**Task goal:** Carry on the forum thread below about a separated couple and their children from the point where it stops.

**Page excerpt:**
▬▬▬▬▬▬

# having children seemed to make D decision easier



## Jayb (Mar 6, 2012)

After hearing from my wife today in MC about her decision that she wants to end our M, I asked her if knowing that our children have adjusted well to our separation and are doing great do to both of our interaction with them, if that made/makes it easier to separate herself from me and close off any hope at R.

She said yes. Knowing how much we both are involved with them, individually and as a couple, did make it easier to remain disengaged.

Damn.


----------



## sadwithouthim (Dec 8, 2011)

Jayb said:


> After hearing from my wife today in MC about her decision that she wants to end our M, I asked her if knowing that our children have adjusted well to our separation and are doing great do to both of our interaction with them, if that made/makes it easier to separate herself from me and close off any hope at R.
> 
> She said yes. Knowing how much we both are involved with them, individually and as a couple, did make it easier to remain disengaged.
> 
> Damn.

▬▬▬▬▬▬

**Dataset content:**
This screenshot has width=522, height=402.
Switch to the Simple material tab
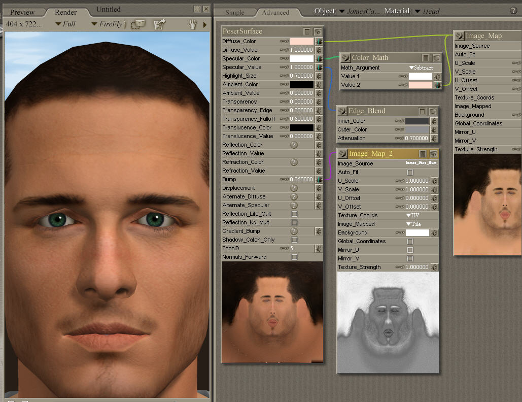[234, 12]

▬▬▬▬▬▬

**Exercise answer:**
My husband kind of thinks the same thing. 
_Posted via Mobile Device_


----------



## cantmove (Feb 20, 2012)

Just because they are adjusting doesn't mean they are unaffected and wouldn't rather have parents willing to fight for their family. Seems very selfish to me. I know one day my son will understand that his father didn't fight for him because the ow was more important and I really hate that thought. I'm glad for you that your kids are doing well.


----------



## Mamatomany (Jan 10, 2012)

The fact that it hasn't effected them YET. At some point other people get involved (dates, step families etc) - there may be something that triggers reactions. What about because it's Not FINAL yet ... maybe they don't understand how permanent it will be esp if they are younger. My 4 yr old told his dad he wasn't his dad anymore because he doesn't live here anymore. The books I have been reading say 3-8 yr olds have it the worst when it comes to D. They will have attachment issues etc. Has she read anything about that?


----------



## cabbage65 (Feb 14, 2012)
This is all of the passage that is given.